Traditional convolutional layers usually use a fixed convolutional kernel size (e.g., 3 × 3 or 5 × 5). The limitations of this fixed sense field mean the convolution operation is not flexible enough to face different scales of features. When the size of the input image or the feature size difference is large, the traditional convolution needs to be stacked several times in order to capture different sizes of the features, which increases the amount of computation. In addition, in the face of complex traffic conditions, the feature size varies greatly, and the same convolutional kernel cannot adapt to features of different sizes, resulting in unsatisfactory detection results.

In response to this issue, this paper proposes MSFC, whose mathematical expression is shown in Equation (1).

y = σ (W_{1} \cdot {C o n v}_{3 \times 3} (x_{1}) + W_{2} \cdot {C o n v}_{5 \times 5} (x_{2}) + W_{0} \cdot {C o n v}_{1 \times 1} (x))

(1)

where

x = x_{1} \oplus x_{2}

; W₁, W₂, and W₃ are learnable fusion weights that satisfy W₁ + W₂ + W₃ = 1.

The structural schematic diagram of multi-scale flexible convolution is shown in Figure 2. A schematic diagram of the structure of multi-scale flexible convolution, which uses multiple different scales to process input features, can simultaneously capture information from different scales and fuse it with 1 × 1 convolution to fully integrate multi-scale information, reduce network stacking, and lower the computational load. The input is a feature map of size H × W with channel number C. After the segmentation operation, two feature maps with halved channel numbers are obtained and named f₁ and f₂, respectively. Two convolutions of different scales were performed on f₁ and then concatenated together. Through a 1 × 1 convolutional layer, the features of different scales were integrated to obtain the same result as the f₁ features, resulting in an output of size H × W with channel number C.

As a key feature fusion module in YOLOv10, the original C2f [22] excels in balancing feature extraction efficiency and representational capability through its dual-path structure. Although MSFC can extract multi-scale features more effectively, it lacks layer-by-layer feature fusion and hierarchical information transfer. To compensate for this, this paper chooses to combine it with the improved C2f module to leverage the advantages of both and optimize the information flow and transfer through multiple feature fusion, so as to enhance the model’s representation capability and performance.

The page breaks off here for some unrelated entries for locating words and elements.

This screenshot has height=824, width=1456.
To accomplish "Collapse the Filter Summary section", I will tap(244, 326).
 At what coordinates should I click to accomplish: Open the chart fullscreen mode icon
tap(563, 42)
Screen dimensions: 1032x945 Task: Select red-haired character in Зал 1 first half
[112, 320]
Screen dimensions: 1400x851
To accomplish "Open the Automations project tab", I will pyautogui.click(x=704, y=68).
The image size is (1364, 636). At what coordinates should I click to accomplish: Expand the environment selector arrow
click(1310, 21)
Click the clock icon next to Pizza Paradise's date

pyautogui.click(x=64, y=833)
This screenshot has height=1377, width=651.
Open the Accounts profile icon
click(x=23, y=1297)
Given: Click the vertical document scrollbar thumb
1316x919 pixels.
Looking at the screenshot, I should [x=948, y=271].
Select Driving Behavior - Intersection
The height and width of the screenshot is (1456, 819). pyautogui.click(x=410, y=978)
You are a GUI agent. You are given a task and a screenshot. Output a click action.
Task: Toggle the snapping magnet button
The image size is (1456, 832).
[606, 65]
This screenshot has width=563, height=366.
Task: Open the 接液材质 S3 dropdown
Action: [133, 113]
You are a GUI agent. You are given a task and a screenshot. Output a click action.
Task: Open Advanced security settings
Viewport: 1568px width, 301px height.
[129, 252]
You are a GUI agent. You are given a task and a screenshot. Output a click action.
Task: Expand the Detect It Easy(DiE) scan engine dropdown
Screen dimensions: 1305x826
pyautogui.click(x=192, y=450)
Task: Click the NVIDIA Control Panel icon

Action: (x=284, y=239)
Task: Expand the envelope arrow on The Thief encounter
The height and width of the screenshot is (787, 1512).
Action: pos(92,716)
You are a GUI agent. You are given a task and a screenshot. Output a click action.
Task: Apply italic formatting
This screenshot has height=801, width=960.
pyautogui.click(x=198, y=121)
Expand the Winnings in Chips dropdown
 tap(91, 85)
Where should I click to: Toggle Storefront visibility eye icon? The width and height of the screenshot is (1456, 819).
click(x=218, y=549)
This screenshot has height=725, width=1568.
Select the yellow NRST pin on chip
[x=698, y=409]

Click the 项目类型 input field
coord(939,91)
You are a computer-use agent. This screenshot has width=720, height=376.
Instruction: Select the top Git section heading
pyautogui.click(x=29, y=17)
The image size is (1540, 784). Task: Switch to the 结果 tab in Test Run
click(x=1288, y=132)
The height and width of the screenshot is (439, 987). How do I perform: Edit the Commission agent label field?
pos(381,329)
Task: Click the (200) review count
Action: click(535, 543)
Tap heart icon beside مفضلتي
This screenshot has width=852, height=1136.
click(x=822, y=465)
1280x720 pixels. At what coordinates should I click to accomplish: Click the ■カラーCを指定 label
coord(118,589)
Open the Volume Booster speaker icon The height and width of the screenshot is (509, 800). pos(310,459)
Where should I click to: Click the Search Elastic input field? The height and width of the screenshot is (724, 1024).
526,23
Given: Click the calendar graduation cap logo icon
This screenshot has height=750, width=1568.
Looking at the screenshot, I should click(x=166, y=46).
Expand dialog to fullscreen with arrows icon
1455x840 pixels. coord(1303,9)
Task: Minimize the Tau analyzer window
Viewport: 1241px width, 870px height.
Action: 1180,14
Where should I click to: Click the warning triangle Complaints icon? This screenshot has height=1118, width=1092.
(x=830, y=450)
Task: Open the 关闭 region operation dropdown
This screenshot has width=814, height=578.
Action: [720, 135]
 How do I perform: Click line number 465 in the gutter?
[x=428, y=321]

In this paper, the lightweight Bottleneck_MSFC module is first designed to replace the Bottleneck module in the YOLOv10s network, and its structure is shown in Figure 3a. On this basis, this paper improves the C2f module by using MSFC-Bottleneck instead of the original Bottleneck, and designs the C2f-Bottleneck module, whose structure is shown in Figure 3b.

3.3. Design of Neck Network

The main goal of Feature Pyramid Network (FPN) is to solve the problem of information loss and resolution mismatch in target detection and segmentation at different scales. At first, it was proposed by Lin et al. [23] in 2016 and applied in the Faster R-CNN detector; then, based on this, Liu et al. [24] proposed PAN structure to solve the problem of information loss and incompleteness that may exist in the feature fusion process of FPN. Yang et al. [25] proposed a novel structure of Multi-Branch Auxiliary FPN (MAFPN). MAFPN achieves a richer feature fusion by introducing the two key modules of Superficial Assisted Fusion (SAF) and Advanced Assisted Fusion (AAF). By introducing these two key modules, MAFPN realizes richer feature interactions and fusion and effectively improves the detection performance of the model for targets at different scales.

3.3.1. Superficial Assisted Fusion (SAF)

The SAF module is a key component in MAFPN for preserving shallow spatial information. The “shallow features” referred to in this article mean the feature maps in neural networks that are close to the input layer. It features higher spatial resolution and richer detailed information. However, the semantic information is relatively weak and is mainly used for target positioning. “Deep features” refer to the feature maps close to the output layer, which have relatively low spatial resolution but rich semantic information and are mainly used for target classification. In the task of object detection, the shallow features provided by the shallow network contain rich edge information and detailed features, which are crucial for the precise localization of small targets. Traditional feature fusion methods often fail to preserve such shallow information during the fusion process. To overcome this problem, MAFPN designed the SAF module, incorporating shallow information as an auxiliary branch into the deep network. As shown in the schematic diagram of the SAF module structure in Figure 4, the SAF module is spliced with feature maps of different resolutions (e.g., P_n−1, P_n, P_n+1). In the feature pyramid structure, the current layer P_n is taken as the reference. P_n−1 represents the upper layer (belonging to shallow features), and P_n+1 represents the lower layer (belonging to deep features). P_n−1 and P_n+1 are subjected to downsampling and upsampling operations, respectively, to ensure the spatial alignment of the feature map. In addition, this paper uses 1 × 1 convolution to control the number of channels of shallow information, making its proportion in the concatenation operation smaller and thus not affecting subsequent learning. By using the SAF module, MAFPN can retain more shallow spatial information in deep networks, significantly improving the detection accuracy of small targets and enhancing the spatial representation of the network.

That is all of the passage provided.